New Advanced Optimization Models for Diagnoses of Diseases with Imbalanced Datasets


  • Mustafa Fayez, Dr. Sefer Kurnaz


It has become important to create modern approaches for processing and interpreting medical data for the effective diagnosis of imbalanced medical data. The aim of the modern advanced optimization models developed in this study is to provide healthcare specialists with real-time feedback. Such models have been evolving to increase the quality of diagnostic research as an alternative approach. The capacity of these systems to generalize is controlled by the characteristics of the dataset used throughout their development. It was found that CVD has a very complex population incidence ratio, thereby rendering the dataset somewhat imbalanced. This problem can be solved in two stages, i.e., in both the data and algorithmic stages. First, these advanced optimization models include the Neighbourhood Cleaning Law (NCL) high-performance re-sampling technique, feature engineering, and pre-processing, with the optimized synthetic minority over-sampling technique (SMOTE).

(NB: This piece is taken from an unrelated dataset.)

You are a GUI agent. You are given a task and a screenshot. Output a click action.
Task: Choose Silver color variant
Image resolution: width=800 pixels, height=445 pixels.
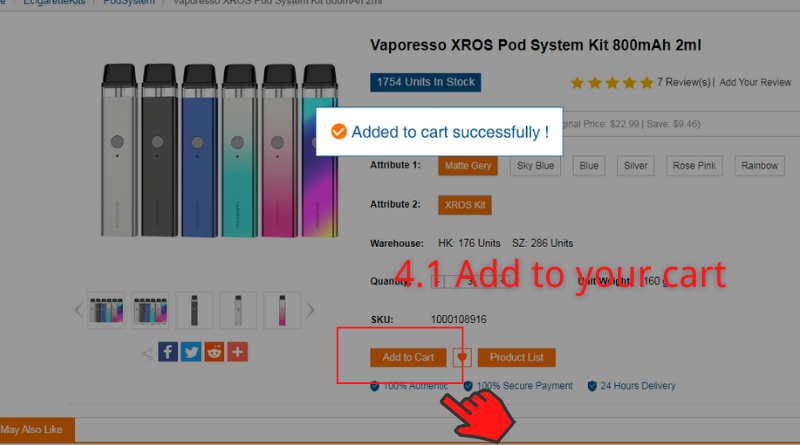pos(635,166)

Second, we implemented our new advanced optimization models, including AutoML, advanced XGBoost, optimized random forest, and advanced models of ensemble stacking. The best accuracy was achieved at 92% using the advanced stacking model, at 91% with the optimized random forest, and at 87% using AutoML. Finally, we assume our innovations will be able to strengthen the understanding of machine learning by doctors using mature and advanced optimization machine learning technology and encourage broad clinical usage of artificial intelligence (AI) techniques.